Parahnya, selain putrinya yang lulus SMP, salah satu anak laki-lakinya juga lulus SMK. Beban keuangan yang dikeluarkan untuk menggelar acara wisuda bagi kedua anaknya tersebut sangat besar. Untuk anak perempuannya yang lulus SMP harus mengenakan pakaian adat dilapisi pakaian wisuda sehingga harus membayar salon kecantikan.

“Dari dulu kita hanya beberapa sekolah swasta saja yang konsepnya wisuda, tapi sekarang ini sekolah negeri mulai ikut-ikutan. Konsep itu sangat tidak berpihak ke orang tua siswa. Anak saya yang perempuan harus ke salon karena konsepnya wisuda. Kita tahu saja kalau orang wisuda itu sama dengan rias pengantin. Kalau anak laki-laki harus pakai jas dan dasi. Itukan tambahan beban biaya untuk setiap orang tua. Kamai mohon media bisa suarakan keluhan kami ini,” tegasnya.

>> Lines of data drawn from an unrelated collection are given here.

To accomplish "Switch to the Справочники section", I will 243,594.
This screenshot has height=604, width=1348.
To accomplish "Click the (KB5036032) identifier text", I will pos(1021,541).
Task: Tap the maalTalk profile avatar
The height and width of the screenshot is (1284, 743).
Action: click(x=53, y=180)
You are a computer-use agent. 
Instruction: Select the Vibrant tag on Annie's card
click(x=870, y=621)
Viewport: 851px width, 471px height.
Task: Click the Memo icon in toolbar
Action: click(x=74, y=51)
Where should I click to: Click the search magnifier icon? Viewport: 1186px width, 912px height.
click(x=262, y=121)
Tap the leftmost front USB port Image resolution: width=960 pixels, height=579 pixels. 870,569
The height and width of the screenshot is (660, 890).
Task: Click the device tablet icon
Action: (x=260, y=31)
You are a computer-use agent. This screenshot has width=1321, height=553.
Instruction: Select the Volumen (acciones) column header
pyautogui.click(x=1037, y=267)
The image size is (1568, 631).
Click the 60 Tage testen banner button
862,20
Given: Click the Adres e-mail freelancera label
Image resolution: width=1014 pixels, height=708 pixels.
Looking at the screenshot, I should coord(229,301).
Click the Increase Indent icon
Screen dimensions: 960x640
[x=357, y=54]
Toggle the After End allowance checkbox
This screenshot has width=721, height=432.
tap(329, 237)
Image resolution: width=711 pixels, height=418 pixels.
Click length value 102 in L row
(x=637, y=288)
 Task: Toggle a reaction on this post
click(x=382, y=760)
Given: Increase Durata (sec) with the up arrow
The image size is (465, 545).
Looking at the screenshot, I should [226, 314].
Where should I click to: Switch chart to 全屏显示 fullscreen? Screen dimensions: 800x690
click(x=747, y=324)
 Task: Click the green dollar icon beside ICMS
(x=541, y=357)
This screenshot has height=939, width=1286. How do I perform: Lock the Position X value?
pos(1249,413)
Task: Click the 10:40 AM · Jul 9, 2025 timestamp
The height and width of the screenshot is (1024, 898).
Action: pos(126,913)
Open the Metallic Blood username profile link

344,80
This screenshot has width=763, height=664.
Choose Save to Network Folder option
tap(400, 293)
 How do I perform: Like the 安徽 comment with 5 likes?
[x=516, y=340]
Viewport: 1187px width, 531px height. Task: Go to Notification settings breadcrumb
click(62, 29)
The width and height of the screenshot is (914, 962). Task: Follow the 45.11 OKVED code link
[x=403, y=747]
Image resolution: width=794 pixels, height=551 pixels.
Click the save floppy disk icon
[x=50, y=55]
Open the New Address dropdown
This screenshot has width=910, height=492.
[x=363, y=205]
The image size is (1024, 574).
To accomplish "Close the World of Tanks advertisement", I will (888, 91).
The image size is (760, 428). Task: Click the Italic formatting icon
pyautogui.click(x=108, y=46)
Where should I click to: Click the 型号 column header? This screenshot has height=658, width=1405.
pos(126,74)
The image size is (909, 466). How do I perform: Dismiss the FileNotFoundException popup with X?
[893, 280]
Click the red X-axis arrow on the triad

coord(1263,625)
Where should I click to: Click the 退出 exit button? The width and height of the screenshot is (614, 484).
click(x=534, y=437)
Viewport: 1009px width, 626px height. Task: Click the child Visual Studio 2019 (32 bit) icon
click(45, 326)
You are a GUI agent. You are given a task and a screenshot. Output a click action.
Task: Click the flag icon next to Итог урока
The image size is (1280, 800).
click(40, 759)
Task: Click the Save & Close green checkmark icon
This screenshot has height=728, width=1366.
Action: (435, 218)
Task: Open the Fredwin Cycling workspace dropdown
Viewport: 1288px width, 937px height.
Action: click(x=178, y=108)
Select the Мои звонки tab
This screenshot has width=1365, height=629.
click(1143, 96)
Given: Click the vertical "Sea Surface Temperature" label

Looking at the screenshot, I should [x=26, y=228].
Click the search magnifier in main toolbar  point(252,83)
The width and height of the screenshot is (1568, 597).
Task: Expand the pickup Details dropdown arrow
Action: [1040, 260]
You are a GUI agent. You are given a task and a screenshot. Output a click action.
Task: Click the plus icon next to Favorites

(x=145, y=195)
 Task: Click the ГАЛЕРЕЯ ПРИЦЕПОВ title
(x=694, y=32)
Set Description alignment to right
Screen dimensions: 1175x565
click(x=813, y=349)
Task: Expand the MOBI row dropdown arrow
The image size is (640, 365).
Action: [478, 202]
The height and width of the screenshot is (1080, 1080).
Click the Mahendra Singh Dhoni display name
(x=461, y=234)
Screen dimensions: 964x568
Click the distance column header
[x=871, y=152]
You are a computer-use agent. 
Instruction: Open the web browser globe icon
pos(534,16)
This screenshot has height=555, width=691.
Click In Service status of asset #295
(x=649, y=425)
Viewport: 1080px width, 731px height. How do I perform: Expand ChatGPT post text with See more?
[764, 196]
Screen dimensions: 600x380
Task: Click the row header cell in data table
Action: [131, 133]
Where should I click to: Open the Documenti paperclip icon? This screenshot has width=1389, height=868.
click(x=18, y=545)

Ibu empat orang anak yang mengaku suaminya sebagai guru honor ini berharap agar Pemkab Mimika melalui Dinas Pendidikan untuk mengevaluasi tradisi setiap sekolah yang membebani orang tua murid.

Menanggapi hal ini, Sekretaris Dinas Pendidikan Mimika, Fransiskus Bokeyau mengatakan bahwa tidak ada regulasi khusus bagi sekolah-sekolah untuk menggelar acara wisuda.

Menurut dia, pelaksanaan wisuda hanyalah pola yang dibangun atas kesepakatan antara orang tua dan pihak sekolah.

Meski wisuda dinilai sebagai motivasi guna menghargai jerih payah selama menjalankan pendidikan, namun tidak diwajibkan. Untuk acara penamatan atau perpisahan itu harus dilakukan sebagai pergeseran dari usia bermain ke usia belajar bagi anak TK. Sedangkan bagi tingkat SD, SMP, SMA/SMK itu sebagai perpisahan antara guru-guru dan murid yang lulus serta antar adik tingkat bersama Kakak tingkat yang lulus.

“Yang jelas tidak ada regulasi khusus yang mengharuskan sekolah-sekolah TK, SD, SMP dan SMA/SMK itu lakukan wisuda. Intinya itu tidak ada perintah Dinas bahwa harus wisuda. Yang boleh atau bisa dilakukan itu acara pelepasan atau penamatan saja dan itu digelar di lingkungan sekolah saja,” ungkap Fransiskus saat dihubungi salampapua.com, Senin (19/6/2023).

Disampaikan juga tradisi wisuda yang sebelumnya hanya berlaku pada sekolah swasta tertentu saat ini mulai diikuti beberapa sekolah negeri. Padahal wisuda harusnya hanya digelar untuk kelulusan  orang yang menyandang gelar kesarjanaan pada Perguruan Tinggi.

“Memang selama ini sudah ada sekolah negeri juga yang lakukan wisuda, tapi kita akan evaluasi supaya konsep itu diubah. Yang jelas dari Dinas tidak mengharuskan itu, karena itu tradisi akhir di Perguruan Tinggi,” ujarnya.

Untuk diketahui, pelaksanaan wisuda TK, SD, SMP, SMA dan SMK ini juga marak dikeluhkan oleh masyarakat di daerah lainnya se-Indonesia. Masyarakat mendesak Menteri Pendidikan, Kebudayaan, Riset, dan Teknologi Republik Indonesia, Nadiem Anwar Makarim untuk menghentikan tradisi baru di dunia pendidikan tersebut.